··· TEXTE ···

Ne sois pas juste à l’excès

 equilibre

par Jean-Pierre BORY

 

 

Eccl 7.16-18 : Ne sois pas juste outre mesure et ne sois pas trop sage, pourquoi te détruirais-tu ? Ne sois pas non plus méchant outre mesure et ne sois pas insensé. Pourquoi voudrais-tu mourir avant ton temps ? Tu feras bien de prendre garde à l’un comme à l’autre ; oui, celui qui respecte Dieu suivra ces deux conseils.

 

Certains ont vu dans cette recommandation de l’Ecclésiaste un encouragement à une attitude frileuse (D. Kidner) : il serait ainsi plus sage, humainement parlant, de ne pas prendre de positions tranchées, de ne pas trop s’engager, de peur que cela ne se retourne contre soi. Sage conseil de n’en faire ni trop, ni trop peu. Un proverbe chinois dit : « La plante qui pousse le plus vite, est la première coupée. » C’est une position raisonnable et très humaniste.

 

Mais l’Ecclésiaste ne recommande pas ici la médiocrité, plutôt l’humilité et la vraie sagesse (remarque de A. Maillot). L’homme est souvent tenté d’appliquer à la réalité matérielle de la vie, des règles et des principes éthiques, et d’en exiger des autres et de lui-même un respect légaliste. Il s’enorgueillit alors d’être plus juste, plus moral que les autres.

 

Il s’imagine parfait, sans failles, se plaçant inconsciemment à un niveau divin. Bien vite, les réalités de la vie, sa propre nature pécheresse démontrent sa folie, son irrespect de Dieu et les conséquences d’une telle attitude orgueilleuse : tu te détruirais toi-même. Jésus reprenait sévèrement les Pharisiens qui tombaient dans ce travers de l’orgueil et de l’hypocrisie.

···

# CONSIGNE A
Extrayez telles quelles les lignes des données ci-dessous, en commençant par celle qui contient « Where should I click to: Click inside » et en terminant par celle qui contient « pos(222,66) ».

··· DONNÉES FOURNIES ···

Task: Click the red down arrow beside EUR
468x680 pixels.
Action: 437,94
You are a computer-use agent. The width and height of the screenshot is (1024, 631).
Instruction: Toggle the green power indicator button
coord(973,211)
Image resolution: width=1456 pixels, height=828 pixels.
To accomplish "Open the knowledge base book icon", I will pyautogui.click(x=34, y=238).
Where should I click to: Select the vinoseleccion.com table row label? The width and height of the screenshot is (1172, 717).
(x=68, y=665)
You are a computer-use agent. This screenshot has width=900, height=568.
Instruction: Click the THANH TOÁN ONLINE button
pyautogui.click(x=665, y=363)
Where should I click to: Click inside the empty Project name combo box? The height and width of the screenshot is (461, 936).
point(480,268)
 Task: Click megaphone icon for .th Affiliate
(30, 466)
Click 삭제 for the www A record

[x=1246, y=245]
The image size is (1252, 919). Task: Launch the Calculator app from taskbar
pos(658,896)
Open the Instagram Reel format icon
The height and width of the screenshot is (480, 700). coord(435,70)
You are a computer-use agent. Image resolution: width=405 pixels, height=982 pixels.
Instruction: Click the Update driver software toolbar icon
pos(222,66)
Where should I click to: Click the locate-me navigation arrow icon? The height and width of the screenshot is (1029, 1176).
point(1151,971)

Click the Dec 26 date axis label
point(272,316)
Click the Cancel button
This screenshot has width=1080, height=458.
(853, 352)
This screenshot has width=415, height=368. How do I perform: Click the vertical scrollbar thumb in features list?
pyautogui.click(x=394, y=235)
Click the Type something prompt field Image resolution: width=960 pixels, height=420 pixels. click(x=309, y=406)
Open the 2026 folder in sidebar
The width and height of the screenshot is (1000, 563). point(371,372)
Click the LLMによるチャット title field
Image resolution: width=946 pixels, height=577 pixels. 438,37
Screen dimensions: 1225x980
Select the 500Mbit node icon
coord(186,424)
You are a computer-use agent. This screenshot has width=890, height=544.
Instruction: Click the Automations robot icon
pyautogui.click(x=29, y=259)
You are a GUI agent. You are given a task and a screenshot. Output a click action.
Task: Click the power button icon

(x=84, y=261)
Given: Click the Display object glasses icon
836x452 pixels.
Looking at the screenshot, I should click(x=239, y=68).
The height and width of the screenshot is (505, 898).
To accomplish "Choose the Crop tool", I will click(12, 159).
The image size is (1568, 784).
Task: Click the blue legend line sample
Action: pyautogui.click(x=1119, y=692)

···

# CONSIGNE B
Veuillez indiquer ce que l'Ecclésiaste recommande plutôt que la médiocrité, selon le texte.

# RÉPONSE A
Where should I click to: Click inside the empty Project name combo box? The height and width of the screenshot is (461, 936).
point(480,268)
 Task: Click megaphone icon for .th Affiliate
(30, 466)
Click 삭제 for the www A record

[x=1246, y=245]
The image size is (1252, 919). Task: Launch the Calculator app from taskbar
pos(658,896)
Open the Instagram Reel format icon
The height and width of the screenshot is (480, 700). coord(435,70)
You are a computer-use agent. Image resolution: width=405 pixels, height=982 pixels.
Instruction: Click the Update driver software toolbar icon
pos(222,66)

# RÉPONSE B
L'humilité et la vraie sagesse.